Minggu ini, Partai Demokrat (PD) tengah sibuk merespons keganjilan Roy Suryo yang dianggap menggondol tiga ribu lebih aset Kemenpora. Saking gentingnya masalah ini, Ketum Partai Demokrat, Susilo Bambang Yudhoyono (SBY), sampai mengultimatum mantan Kemenpora itu untuk mengembalikan aset dalam waktu satu minggu. Kamu heran? Saya apalagi.
Urusan kader ini memang tengah menjadi konsentrasi penuh bagi PD minggu ini. Selain Roy Suryo yang menjadi bahan meme paling panas selain film The Nun, PD juga sedang memikirkan sikap beberapa kader mereka yang “tidak searah” dengan laju partai. Beberapa kader memilih mendukung Jokowi dan Ma’ruf Amin ketika partai sendiri mendukung Prabowo dan Sandiaga Uno. Tidak ingin kehilangan sokongan kader (dan suara di daerah), PD tengah “bernegosiasi”.
Nama pertama yang menyeruak adalah Gubernur Papua, Lukas Enembe. Sang gubernur (dan banyak kader PD di Papua) lewat rakornas, lebih ingin mendukung Jokowi dan Ma’ruf Amin ketimbang duet Prabowo dan Sandiaga Uno. Suara di Papua cukup penting bagi PD. Oleh sebab itu, dari pusat partai sendiri sudah menyatakan akan bersiasat.
Ferdinand Hutahaean, Kadiv Advokasi Hukum PD, memberikan penjelasan. “Justru kami akan carikan formulanya supaya tidak disebut dua kaki ya. Tapi kepentingan partai, caleg-calegnya di daerah itu kan harus di ini ya mungkin kita akan meminta kader kami untuk tidak usah masuk secara resmi di tim pemenangan.
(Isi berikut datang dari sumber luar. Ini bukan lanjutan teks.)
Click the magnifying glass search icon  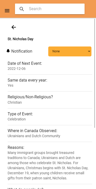coord(22,9)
Mungkin itu salah satu cara kami nanti.”
Menarik untuk mencermati bagian “supaya tidak disebut dua kaki”. Kalimat ini bisa diterjemahkan bahwa elite PD sendiri sudah menyadari bahwa anggapan politik dua kaki akan disematkan banyak orang ke pundak mereka ketika ada kader yang tidak sejalan dengan partai dan diberi semacam dispensasi.
Sikap PD ini bisa dimaklumi lantaran tidak satu kader penting saja yang “tidak sejalan dengan partai” soal dukungan ke capres dan cawapres. Kader-kader Partai Demokrat di Sulawesi Utara juga satu suara dengan kader di Papua untuk mendukung Jokowi dan Ma’ruf Amin. Untuk Sulawesi Utara, partai juga siap bernegosiasi.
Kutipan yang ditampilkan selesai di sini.